BEGIN Provided data

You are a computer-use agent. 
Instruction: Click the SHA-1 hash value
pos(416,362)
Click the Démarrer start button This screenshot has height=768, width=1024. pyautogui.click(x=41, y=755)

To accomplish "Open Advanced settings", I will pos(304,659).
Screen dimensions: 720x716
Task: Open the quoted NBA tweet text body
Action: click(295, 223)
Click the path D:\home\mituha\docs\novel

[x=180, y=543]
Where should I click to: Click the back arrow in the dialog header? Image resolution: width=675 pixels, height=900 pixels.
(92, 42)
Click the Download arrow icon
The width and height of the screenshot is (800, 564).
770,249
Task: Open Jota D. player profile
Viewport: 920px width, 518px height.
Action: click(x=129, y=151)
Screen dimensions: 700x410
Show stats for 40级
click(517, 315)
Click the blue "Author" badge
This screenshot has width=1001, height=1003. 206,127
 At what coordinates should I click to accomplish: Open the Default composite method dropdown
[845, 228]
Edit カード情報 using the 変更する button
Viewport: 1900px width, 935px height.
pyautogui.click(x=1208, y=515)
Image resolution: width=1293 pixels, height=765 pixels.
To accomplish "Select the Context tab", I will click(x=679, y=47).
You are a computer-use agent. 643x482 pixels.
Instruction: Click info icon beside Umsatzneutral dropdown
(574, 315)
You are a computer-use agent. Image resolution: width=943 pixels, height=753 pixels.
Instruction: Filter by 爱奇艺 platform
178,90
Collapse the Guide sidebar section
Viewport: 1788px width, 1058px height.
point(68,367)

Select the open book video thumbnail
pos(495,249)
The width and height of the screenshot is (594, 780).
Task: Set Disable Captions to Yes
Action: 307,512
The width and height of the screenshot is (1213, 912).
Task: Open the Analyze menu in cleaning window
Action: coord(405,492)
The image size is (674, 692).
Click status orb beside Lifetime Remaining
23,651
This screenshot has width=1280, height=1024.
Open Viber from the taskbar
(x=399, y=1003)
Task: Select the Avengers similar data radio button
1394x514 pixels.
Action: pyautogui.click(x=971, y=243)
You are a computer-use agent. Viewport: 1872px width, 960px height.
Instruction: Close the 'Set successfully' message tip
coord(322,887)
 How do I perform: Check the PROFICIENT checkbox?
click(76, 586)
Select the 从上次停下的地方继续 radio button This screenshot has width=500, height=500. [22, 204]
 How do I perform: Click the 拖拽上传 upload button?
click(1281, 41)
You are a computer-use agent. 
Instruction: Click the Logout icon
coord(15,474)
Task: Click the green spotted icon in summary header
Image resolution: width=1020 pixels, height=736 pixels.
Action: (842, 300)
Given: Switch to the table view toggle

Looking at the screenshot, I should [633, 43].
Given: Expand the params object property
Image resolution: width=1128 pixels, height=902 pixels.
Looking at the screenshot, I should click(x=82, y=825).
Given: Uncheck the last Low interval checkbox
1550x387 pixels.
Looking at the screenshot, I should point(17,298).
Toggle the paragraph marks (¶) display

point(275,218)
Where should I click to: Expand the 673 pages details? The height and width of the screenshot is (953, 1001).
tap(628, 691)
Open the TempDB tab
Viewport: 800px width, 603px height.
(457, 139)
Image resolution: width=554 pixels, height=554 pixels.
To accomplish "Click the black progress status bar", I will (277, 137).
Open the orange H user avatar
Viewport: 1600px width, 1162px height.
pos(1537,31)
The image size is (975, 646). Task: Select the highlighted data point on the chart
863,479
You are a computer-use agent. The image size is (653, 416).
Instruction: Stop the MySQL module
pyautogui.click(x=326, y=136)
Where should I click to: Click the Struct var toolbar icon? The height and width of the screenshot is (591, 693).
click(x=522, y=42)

END Provided data

(Exercise details):
Wherever the string "computer" appears in the data above, report the whole line.

(Response to this exercise):
You are a computer-use agent. 
You are a computer-use agent. 643x482 pixels.
You are a computer-use agent. Image resolution: width=943 pixels, height=753 pixels.
You are a computer-use agent. Viewport: 1872px width, 960px height.
You are a computer-use agent. 
You are a computer-use agent. The image size is (653, 416).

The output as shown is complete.